Association of mitochondrial DNA copy number in peripheral blood with risk and prognosis in acute aortic syndrome.

Abstract

Previous studies have reported that mtDNA-CN of blood was associated with a series of aging-related diseases. However, it remains unknown whether mtDNA-CN can be a potential biomarker of acute aortic syndromes (AAS).
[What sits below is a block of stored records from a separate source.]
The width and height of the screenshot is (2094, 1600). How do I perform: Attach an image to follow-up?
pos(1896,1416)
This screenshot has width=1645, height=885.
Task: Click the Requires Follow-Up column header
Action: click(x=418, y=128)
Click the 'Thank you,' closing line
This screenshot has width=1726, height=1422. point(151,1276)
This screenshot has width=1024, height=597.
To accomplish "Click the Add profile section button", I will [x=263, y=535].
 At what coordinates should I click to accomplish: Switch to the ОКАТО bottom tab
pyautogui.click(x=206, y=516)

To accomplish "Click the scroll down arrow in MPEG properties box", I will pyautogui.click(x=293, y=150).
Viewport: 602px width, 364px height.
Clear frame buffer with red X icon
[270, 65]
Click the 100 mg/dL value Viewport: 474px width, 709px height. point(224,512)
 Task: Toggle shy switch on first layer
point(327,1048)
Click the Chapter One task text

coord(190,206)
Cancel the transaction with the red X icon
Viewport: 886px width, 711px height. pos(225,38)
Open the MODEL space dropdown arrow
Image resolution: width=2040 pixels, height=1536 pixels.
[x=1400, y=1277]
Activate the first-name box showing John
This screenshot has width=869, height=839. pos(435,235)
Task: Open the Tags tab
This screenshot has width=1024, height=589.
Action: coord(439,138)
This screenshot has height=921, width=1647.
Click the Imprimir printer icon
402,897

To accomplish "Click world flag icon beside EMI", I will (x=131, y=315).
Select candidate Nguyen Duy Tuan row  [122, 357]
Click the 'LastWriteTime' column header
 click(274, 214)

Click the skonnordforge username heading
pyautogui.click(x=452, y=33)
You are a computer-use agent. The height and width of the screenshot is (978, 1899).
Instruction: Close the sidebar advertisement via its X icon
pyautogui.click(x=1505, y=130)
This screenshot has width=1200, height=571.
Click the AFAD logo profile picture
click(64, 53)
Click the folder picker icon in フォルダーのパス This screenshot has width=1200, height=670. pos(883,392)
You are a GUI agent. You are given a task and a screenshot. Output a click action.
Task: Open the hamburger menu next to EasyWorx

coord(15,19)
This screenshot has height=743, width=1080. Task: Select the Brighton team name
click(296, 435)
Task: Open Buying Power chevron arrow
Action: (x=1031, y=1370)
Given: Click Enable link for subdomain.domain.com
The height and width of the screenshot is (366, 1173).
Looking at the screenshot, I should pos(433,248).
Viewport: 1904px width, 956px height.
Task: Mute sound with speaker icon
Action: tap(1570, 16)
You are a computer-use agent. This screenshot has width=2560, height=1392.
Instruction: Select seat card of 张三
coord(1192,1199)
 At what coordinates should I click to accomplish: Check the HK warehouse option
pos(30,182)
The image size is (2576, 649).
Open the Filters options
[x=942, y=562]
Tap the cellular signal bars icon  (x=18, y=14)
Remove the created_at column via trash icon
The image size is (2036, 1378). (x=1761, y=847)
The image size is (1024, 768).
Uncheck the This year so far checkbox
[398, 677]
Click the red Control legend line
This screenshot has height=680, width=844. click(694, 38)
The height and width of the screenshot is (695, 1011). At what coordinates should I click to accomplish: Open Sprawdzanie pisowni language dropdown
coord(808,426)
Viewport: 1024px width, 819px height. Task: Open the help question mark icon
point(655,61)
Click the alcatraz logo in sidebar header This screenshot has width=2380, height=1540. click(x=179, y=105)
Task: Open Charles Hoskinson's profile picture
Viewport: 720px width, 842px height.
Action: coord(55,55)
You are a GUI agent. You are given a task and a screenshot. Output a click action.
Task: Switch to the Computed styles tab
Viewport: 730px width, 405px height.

The mtDNA-CN in blood of 190 male patients with AAS and 207 healthy controls were detected by standardized qPCR-based assay. The mtDNA sequencing data of blood and myocardial muscle in 134 individuals were used to analyze mtDNA somatic mutations in blood. MtDNA-CN in peripheral blood was negatively correlated with age of individuals. Further analysis based on NGS data demonstrated numbers and heteroplasmy of mtDNA mutations were positively correlated with age. Remarkably, mtDNA-CN of AAS patients was lower than that of healthy controls. Logistic regression also showed that mtDNA-CN was independently associated with risk of AAS. During follow-up, patients with the lowest mtDNA-CN quartile had HR of 2.543 for all-cause-mortality and 1.964 for composite endpoints compared with the other patients. Moreover, multivariate COX regression indicated that lowest mtDNA-CN quartile was independently associated with all-cause mortality in AAS patients. Our study demonstrated a negative correlation between mtDNA-CN and age. Moreover, lower mtDNA-CN in peripheral blood was significantly associated with higher risk and worse prognosis of AAS. It provided crucial evidence supporting the potential of mtDNA-CN as a novel biomarker of AAS.